I have a foreign key constraint between tables Sessions and Users. Specifically, Sessions.UID = Users.ID. Sometimes, I want Sessions.UID to be null. Can this be allowed? Any time I try to do this, I get an FK Constraint Violation.

Specifically, I'm inserting a row into Sessions via LINQ. I set the Session.User = null; and I get this error:

An attempt was made to remove a relationship between a User and a Session. However, one of the relationship's foreign keys (Session.UID) cannot be set to null.

However, when I remove the line that nulls the User property, I get this error on my SubmitChanges line:

Value cannot be null.
Parameter name: cons

None of my tables have a field called 'cons', nor is it in my 5,500-line DataContext.designer.cs file, nor is it in the QuickWatch for any of the related objects, so I have no idea what 'cons' is.

In the Database, Session.UID is a nullable int field and User.ID is a non-nullable int. I want to record sessions that may or may not have a UID, and I'd rather do it without disabling constraint on that FK relationship. Is there a way to do this?

A: 

From the DB-view: no, there is no way. Either you have a FK-constraint on a field, thus binding it to a PK-field of another table or you do not have the FK.

You can't agree on the contract "never let this UID be something that is not included in the list of PK" and then deliberately break it. (And NULL is not a unique PK.)

I'd suggest you rig up a trigger for the UID-table, that checks against the PK/ID-table.

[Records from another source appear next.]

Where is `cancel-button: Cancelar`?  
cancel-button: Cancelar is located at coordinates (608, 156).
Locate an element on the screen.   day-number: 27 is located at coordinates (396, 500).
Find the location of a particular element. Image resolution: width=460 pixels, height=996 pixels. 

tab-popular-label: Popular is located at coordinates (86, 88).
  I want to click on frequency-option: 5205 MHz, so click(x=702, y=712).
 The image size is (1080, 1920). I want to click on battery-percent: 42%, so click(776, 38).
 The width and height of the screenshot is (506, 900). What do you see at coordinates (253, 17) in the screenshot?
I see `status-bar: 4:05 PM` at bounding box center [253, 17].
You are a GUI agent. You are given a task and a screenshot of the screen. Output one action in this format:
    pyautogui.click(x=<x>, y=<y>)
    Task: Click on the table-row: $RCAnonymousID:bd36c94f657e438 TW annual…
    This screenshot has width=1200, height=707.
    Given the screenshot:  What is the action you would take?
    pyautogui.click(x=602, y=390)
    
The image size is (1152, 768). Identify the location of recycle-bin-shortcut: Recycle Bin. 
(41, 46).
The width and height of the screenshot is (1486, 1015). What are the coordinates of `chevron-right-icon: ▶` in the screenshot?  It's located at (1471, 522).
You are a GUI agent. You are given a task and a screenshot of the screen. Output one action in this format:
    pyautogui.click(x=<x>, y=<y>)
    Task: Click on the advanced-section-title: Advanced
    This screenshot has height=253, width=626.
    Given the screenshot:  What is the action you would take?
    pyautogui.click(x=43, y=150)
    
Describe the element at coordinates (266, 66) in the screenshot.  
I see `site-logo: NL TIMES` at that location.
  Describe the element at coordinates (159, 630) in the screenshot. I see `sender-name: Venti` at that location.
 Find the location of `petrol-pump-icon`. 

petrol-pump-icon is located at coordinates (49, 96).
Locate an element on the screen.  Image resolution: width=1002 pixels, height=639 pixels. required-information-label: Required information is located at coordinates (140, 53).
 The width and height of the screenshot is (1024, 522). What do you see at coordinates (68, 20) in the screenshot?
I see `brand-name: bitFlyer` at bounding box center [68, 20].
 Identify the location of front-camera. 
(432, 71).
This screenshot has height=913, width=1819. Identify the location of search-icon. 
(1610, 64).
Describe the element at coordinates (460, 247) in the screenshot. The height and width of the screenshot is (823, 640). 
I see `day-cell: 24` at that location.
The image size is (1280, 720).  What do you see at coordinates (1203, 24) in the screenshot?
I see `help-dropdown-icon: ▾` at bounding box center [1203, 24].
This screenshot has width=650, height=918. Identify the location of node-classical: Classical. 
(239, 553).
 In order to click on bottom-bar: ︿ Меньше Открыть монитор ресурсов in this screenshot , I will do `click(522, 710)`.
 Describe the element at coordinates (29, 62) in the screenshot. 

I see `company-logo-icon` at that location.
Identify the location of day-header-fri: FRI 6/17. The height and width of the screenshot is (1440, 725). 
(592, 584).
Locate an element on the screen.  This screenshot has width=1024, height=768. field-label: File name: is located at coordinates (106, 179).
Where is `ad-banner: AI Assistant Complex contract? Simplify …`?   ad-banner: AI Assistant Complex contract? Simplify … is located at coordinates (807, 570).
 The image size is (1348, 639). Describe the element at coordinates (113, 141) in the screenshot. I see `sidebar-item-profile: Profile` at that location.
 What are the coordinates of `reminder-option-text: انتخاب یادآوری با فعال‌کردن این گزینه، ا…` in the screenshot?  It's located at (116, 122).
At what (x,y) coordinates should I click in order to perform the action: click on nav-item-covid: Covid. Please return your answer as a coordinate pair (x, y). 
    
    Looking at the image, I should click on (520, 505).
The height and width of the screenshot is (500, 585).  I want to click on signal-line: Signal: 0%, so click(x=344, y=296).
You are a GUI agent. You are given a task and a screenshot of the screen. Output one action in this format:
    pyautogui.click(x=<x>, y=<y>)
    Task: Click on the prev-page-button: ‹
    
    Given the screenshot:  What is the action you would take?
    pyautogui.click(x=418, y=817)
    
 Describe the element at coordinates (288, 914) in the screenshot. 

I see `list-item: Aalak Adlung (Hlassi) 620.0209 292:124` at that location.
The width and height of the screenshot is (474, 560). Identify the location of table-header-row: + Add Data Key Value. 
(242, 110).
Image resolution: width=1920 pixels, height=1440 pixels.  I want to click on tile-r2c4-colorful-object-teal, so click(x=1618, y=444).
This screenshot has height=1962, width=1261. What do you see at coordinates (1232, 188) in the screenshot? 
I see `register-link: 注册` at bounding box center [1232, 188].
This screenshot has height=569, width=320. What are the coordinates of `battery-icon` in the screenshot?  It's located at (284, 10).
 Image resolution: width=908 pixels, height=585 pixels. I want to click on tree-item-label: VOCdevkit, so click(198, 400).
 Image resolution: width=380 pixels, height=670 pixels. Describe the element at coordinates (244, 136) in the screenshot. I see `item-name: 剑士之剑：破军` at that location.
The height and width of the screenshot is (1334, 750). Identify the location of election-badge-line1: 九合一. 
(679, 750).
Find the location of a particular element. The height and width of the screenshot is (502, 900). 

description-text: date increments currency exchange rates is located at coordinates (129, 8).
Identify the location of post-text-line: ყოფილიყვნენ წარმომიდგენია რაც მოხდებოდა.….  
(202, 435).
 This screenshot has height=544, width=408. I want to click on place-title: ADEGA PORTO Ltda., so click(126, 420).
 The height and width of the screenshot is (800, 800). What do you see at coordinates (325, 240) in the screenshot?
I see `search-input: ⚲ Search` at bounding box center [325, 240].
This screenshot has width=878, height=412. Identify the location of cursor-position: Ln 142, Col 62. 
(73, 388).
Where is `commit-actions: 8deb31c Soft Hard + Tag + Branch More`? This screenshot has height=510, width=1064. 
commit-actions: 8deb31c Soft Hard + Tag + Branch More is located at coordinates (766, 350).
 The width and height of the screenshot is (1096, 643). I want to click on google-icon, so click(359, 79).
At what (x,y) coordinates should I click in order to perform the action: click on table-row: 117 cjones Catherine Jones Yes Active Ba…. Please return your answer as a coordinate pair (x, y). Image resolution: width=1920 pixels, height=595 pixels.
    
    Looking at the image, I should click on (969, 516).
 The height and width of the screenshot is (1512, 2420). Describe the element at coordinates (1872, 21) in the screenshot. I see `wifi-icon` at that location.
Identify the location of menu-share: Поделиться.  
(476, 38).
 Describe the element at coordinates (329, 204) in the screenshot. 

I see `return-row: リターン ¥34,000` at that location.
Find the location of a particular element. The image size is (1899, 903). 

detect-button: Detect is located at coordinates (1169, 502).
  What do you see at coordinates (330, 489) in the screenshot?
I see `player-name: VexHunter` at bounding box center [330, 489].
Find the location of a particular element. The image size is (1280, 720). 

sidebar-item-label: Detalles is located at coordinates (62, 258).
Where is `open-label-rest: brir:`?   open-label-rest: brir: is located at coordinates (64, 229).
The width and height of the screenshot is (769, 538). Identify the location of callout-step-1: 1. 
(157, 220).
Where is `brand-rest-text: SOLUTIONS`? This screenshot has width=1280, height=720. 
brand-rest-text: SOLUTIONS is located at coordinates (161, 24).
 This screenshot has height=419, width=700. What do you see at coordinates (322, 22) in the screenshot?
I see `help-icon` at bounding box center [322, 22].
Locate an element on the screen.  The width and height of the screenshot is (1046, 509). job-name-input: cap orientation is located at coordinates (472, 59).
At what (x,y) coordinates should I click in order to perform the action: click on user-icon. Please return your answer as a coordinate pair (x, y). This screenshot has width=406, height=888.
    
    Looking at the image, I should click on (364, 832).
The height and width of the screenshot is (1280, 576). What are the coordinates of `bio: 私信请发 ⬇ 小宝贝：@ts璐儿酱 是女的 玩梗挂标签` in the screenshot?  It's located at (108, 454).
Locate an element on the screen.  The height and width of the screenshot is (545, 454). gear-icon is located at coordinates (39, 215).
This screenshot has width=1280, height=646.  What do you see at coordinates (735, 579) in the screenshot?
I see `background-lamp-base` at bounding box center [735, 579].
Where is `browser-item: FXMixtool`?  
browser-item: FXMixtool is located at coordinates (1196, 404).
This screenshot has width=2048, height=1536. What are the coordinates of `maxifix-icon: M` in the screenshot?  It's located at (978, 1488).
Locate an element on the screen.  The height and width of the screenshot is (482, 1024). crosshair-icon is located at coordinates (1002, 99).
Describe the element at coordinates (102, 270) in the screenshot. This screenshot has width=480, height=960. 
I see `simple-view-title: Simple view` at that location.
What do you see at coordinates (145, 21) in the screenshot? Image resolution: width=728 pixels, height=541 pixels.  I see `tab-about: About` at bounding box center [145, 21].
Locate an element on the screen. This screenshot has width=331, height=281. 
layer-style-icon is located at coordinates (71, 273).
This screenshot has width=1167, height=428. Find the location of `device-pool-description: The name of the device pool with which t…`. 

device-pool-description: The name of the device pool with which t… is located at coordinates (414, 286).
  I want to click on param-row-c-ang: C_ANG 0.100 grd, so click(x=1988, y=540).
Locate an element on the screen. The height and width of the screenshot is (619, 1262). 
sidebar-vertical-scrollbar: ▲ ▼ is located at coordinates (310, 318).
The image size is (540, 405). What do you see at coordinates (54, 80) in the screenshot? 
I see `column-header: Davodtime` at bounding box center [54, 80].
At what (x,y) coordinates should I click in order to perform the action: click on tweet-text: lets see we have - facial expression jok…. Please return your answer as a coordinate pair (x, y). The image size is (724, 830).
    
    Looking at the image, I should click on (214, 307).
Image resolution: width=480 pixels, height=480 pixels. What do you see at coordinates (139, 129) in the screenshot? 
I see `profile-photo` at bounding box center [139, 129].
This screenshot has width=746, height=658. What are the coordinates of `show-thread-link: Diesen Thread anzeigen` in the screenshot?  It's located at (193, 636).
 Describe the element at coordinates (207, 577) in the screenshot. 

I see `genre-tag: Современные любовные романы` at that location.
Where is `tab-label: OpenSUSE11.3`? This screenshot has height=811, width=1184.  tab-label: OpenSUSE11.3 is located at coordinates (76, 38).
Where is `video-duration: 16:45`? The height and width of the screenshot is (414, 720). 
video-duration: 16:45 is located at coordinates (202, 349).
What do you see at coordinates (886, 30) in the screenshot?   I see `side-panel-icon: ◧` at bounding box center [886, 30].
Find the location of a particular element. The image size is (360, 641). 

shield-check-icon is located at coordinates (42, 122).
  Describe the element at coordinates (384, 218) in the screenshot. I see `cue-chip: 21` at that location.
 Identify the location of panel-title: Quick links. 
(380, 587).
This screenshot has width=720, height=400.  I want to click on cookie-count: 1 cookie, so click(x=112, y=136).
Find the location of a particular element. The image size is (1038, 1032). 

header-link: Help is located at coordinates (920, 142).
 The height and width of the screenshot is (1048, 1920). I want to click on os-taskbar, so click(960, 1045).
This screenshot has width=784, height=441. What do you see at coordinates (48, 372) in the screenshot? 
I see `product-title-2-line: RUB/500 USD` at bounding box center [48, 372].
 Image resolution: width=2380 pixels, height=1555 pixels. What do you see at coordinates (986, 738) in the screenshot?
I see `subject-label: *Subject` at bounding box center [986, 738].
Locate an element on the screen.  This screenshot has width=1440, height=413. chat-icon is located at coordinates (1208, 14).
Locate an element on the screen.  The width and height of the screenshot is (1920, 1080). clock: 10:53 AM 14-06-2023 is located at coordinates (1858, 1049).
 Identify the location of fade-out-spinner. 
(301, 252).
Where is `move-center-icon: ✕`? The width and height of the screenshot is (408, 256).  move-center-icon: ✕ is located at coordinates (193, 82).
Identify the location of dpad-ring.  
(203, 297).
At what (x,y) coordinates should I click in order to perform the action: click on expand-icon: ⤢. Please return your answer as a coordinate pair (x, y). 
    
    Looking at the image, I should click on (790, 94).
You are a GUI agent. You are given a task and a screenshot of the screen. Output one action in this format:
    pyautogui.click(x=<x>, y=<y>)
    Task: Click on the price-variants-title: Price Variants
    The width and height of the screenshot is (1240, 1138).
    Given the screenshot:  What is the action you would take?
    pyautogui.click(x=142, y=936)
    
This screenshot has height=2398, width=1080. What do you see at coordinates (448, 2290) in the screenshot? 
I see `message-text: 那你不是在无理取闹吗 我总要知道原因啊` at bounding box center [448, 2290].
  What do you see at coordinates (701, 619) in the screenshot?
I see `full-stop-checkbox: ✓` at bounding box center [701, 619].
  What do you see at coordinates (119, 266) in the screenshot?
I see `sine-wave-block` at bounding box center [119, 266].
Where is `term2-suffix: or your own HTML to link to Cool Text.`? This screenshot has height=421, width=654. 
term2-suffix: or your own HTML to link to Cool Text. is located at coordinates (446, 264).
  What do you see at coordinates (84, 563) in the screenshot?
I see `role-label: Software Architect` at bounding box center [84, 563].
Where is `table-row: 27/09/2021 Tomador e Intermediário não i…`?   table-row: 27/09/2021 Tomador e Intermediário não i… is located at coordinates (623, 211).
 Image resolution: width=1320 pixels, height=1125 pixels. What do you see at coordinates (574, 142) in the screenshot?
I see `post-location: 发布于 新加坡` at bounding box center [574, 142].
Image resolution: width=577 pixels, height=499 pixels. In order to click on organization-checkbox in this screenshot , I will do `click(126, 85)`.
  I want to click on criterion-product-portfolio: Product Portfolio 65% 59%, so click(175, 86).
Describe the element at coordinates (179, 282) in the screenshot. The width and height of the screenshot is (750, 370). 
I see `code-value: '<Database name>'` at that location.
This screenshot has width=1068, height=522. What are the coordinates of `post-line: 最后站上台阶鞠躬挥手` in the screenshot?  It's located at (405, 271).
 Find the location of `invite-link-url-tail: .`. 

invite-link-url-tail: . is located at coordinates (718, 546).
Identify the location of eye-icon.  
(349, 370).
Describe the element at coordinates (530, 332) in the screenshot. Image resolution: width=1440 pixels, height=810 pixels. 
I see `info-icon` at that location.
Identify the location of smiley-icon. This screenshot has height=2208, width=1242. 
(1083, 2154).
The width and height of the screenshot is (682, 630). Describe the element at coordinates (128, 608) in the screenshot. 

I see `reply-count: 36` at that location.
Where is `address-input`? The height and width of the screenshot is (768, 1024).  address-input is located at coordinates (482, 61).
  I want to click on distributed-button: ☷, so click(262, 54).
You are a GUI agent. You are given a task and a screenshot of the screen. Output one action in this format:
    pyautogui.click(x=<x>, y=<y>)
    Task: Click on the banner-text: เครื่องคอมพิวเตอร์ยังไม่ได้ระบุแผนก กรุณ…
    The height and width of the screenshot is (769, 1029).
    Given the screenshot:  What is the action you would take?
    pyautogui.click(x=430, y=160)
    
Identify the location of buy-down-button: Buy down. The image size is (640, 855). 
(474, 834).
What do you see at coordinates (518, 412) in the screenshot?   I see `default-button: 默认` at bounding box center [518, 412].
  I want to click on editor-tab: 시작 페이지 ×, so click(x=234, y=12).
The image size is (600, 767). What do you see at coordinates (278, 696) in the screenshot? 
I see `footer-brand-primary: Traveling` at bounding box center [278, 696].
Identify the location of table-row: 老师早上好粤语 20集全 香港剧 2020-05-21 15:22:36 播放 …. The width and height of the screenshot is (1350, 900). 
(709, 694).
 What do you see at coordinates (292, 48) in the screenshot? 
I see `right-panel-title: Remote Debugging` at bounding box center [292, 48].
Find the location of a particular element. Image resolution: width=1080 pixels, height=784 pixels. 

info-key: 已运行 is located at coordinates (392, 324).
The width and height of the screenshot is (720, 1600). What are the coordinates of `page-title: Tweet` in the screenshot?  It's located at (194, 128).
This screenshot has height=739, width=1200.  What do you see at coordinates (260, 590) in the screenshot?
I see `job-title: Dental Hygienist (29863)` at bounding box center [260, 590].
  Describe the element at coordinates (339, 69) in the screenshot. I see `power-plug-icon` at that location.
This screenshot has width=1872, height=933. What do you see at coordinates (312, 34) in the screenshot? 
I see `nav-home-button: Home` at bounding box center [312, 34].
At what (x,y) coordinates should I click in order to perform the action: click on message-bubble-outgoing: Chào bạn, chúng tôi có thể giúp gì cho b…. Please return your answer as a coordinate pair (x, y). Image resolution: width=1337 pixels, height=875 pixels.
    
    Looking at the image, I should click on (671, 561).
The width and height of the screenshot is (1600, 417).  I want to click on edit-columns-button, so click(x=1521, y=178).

Some kind of "my own FK, but not quite"-constraint :)

Leonidas
+5  A: 

I seemed to remember creating a nullable FK before, so I whipped up a quick test. As you can see below, it is definitely doable (tested on MSSQL 2005).

Script the relevant parts of your tables and constraints and post them so we can troubleshoot further.

   
CREATE DATABASE [NullableFKTest]
GO
USE [NullableFKTest]
GO
CREATE TABLE OneTable 
(
    OneId  [int] NOT NULL,
    CONSTRAINT [PK_OneTable] PRIMARY KEY CLUSTERED 
    (
     [OneId] ASC
    )
)
CREATE TABLE ManyTable (ManyId  [int] IDENTITY(1,1) NOT NULL, OneId [int] NULL)
GO
IF NOT EXISTS (SELECT * FROM sys.foreign_keys WHERE object_id = OBJECT_ID(N'[dbo].[FK_ManyTable_OneTable]') AND parent_object_id = OBJECT_ID(N'[dbo].[ManyTable]') )
ALTER TABLE [dbo].[ManyTable]  WITH CHECK ADD CONSTRAINT [FK_ManyTable_OneTable] FOREIGN KEY([OneId])
    REFERENCES [dbo].[OneTable] ([OneId]) 
GO

--let's get a value in here
insert into OneTable(OneId) values(1)
select* from OneTable

--let's try creating a valid relationship to the FK table OneTable
insert into ManyTable(OneId) values (1) --fine
--now, let's try NULL
insert into ManyTable(OneId) values (NULL) --also fine
--how about a non-existent OneTable entry?
insert into ManyTable(OneId) values (5) --BOOM! - FK violation

select* from ManyTable
--1, 1
--2, NULL

--cleanup
ALTER TABLE ManyTable DROP CONSTRAINT FK_ManyTable_OneTable
GO
drop TABLE OneTable
GO
drop TABLE ManyTable
GO
USE [Master]
GO
DROP DATABASE NullableFKTest
Right adk. +1 The definition of a foreign key is that it's a value in one table that must match a primary key value in another table or be null.
Alan
Logically, it makes sense, right? I read it like this: IF I try to reference a record in another table, make sure the reference is valid. If I don't (NULL), who cares.